Whether you’re a manager setting up machine learning team or new machine learning practitioner getting started, you need to setup a good machine learning and deep learning environment.
There are so many choices out there so it can be a bit confusing at first and you could spend hours if not days trying to figure out the best configuration.
However with the philosophy of keeping things powerful, free and simple we can reduce all the confusion and focus in on tools and AI environments that’ll work great for most people. Things are changing very fast in this space but nonetheless I believe this is still a good starting point.

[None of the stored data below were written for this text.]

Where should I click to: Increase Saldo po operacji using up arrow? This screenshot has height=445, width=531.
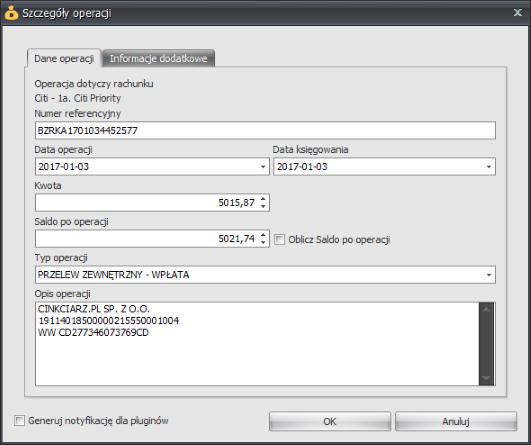(263, 235)
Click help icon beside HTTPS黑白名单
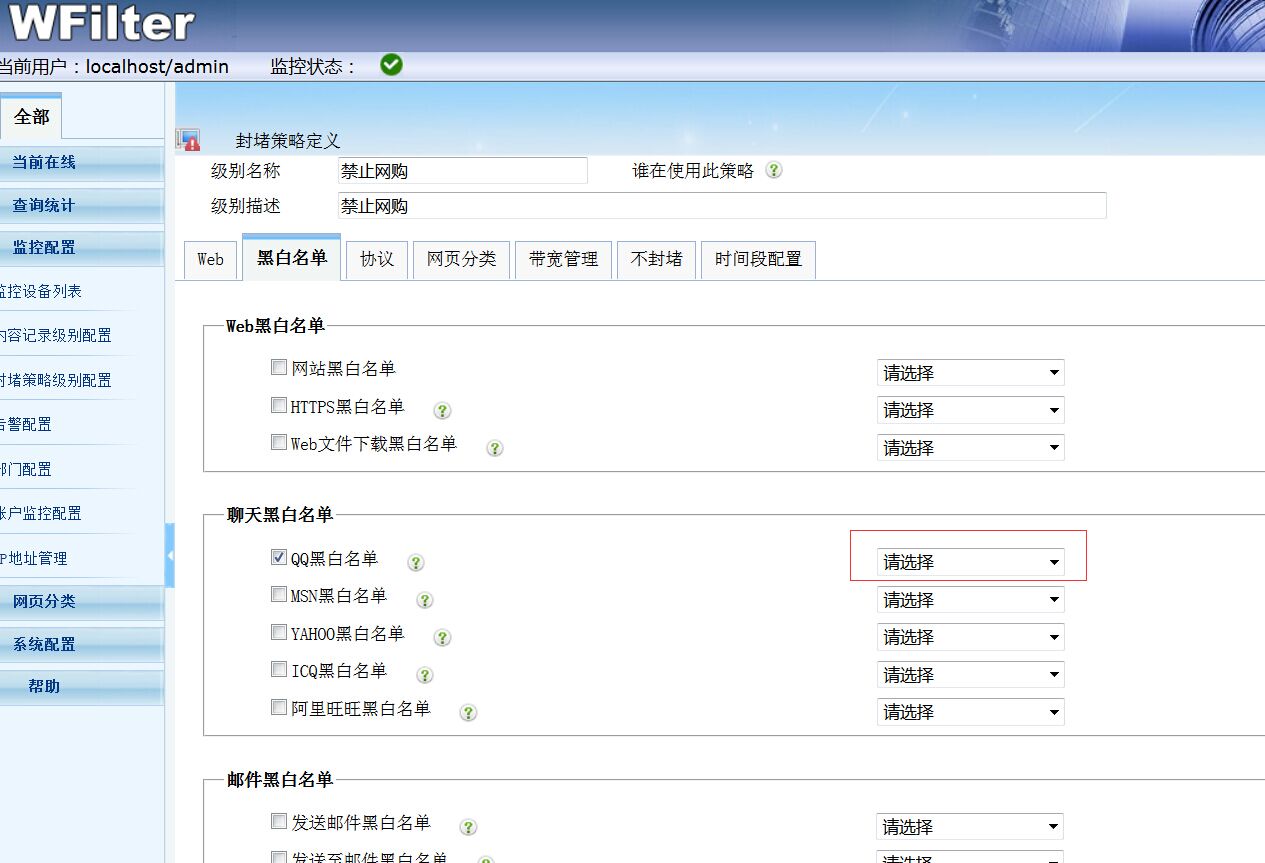 [442, 410]

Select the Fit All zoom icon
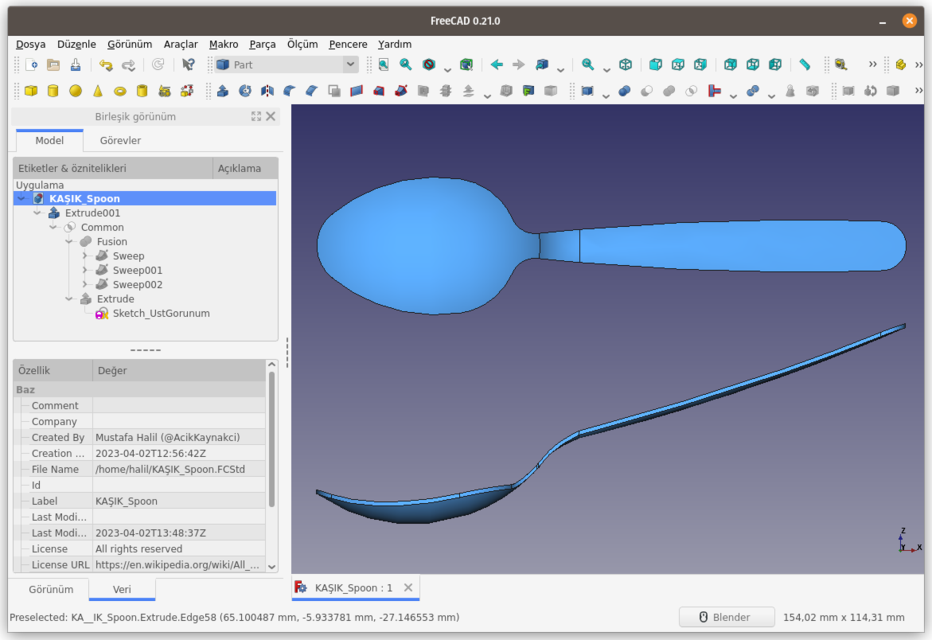383,63
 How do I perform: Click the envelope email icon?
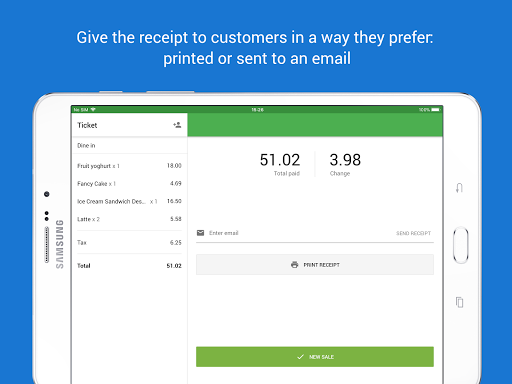click(x=200, y=233)
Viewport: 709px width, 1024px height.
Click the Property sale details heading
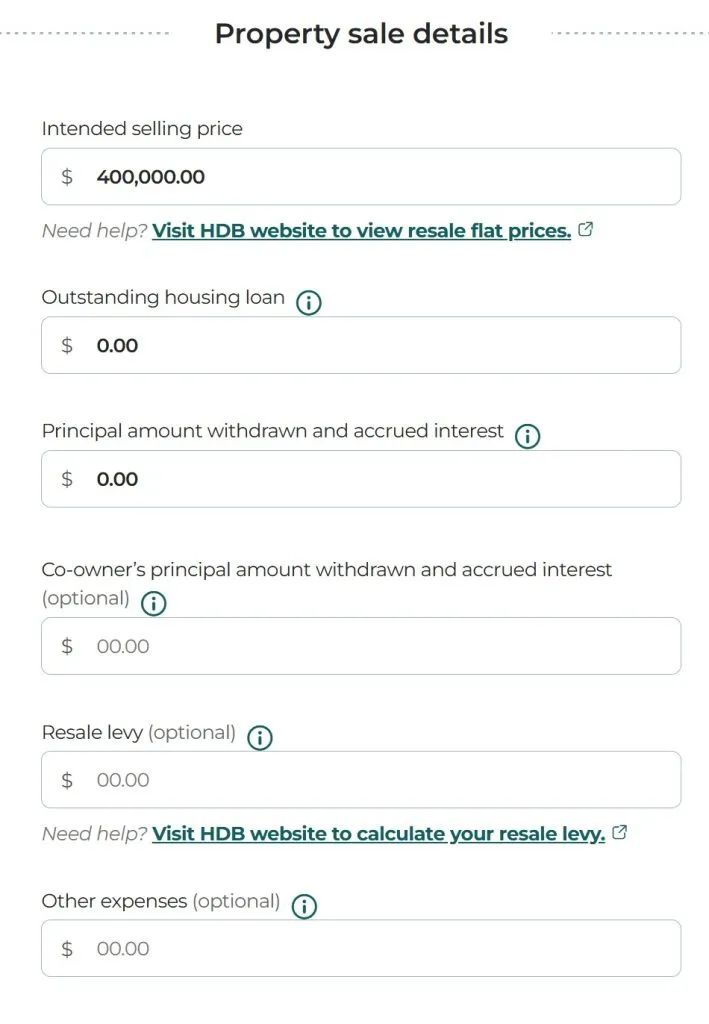[361, 33]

Basic Programming Language
The best programming language for getting started with machine learning to date happens to be Python. Some people use R programming language R is more of a statistical package and is a little more complicated compared to Python. Also there’s a lot more work being done on Python so that’s your best bet.

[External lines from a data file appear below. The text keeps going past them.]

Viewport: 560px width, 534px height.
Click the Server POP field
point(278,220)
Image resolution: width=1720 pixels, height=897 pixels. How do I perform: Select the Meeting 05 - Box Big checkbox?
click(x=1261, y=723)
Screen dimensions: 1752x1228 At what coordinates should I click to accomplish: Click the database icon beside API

On top of Python you would have Numpy which is a numerical package. Numpy is useful for things like matrix multiplication. On top of Numpy you have SciPy a scientific package again it’s also very useful for machine learning. There’s also a framework for machine learning that sits on top of SciPy and it’s called Scikit-learn. This is the most common machine learning framework.
While machine learning can be used for most of the traditional algorithms, there is a framework called Tensorflow which is useful for deep learning. There are a couple of other frameworks for deep learning such as Caffe, Theano and keras but for this environment we’re not going to consider these as Tensorflow is a good enough substitute. In fact on top of Tensorflow you could have keras which is even easier deep learning framework to use compared to Tensorflow. With Keras you have the power of everything under the stack so from Keras you could use Tensorflow or you could use Scikit-learn or SciPy, Numpy and Python. In addition Python itself has a number of libraries and one of the more useful ones is called Matplotlib which allows you to visualize your data in 3 and 2-dimensional plots. Pandas is another useful library for handling data, specifically data frames from which you can load your data and then pass it on to these algorithms.
If you want to do any kind of machine vision or computer vision then OpenCVis a good package built just for this purpose. The package is built on the C programming language however it has been integrated with Python with wrappers so you can access OpenCV through Python.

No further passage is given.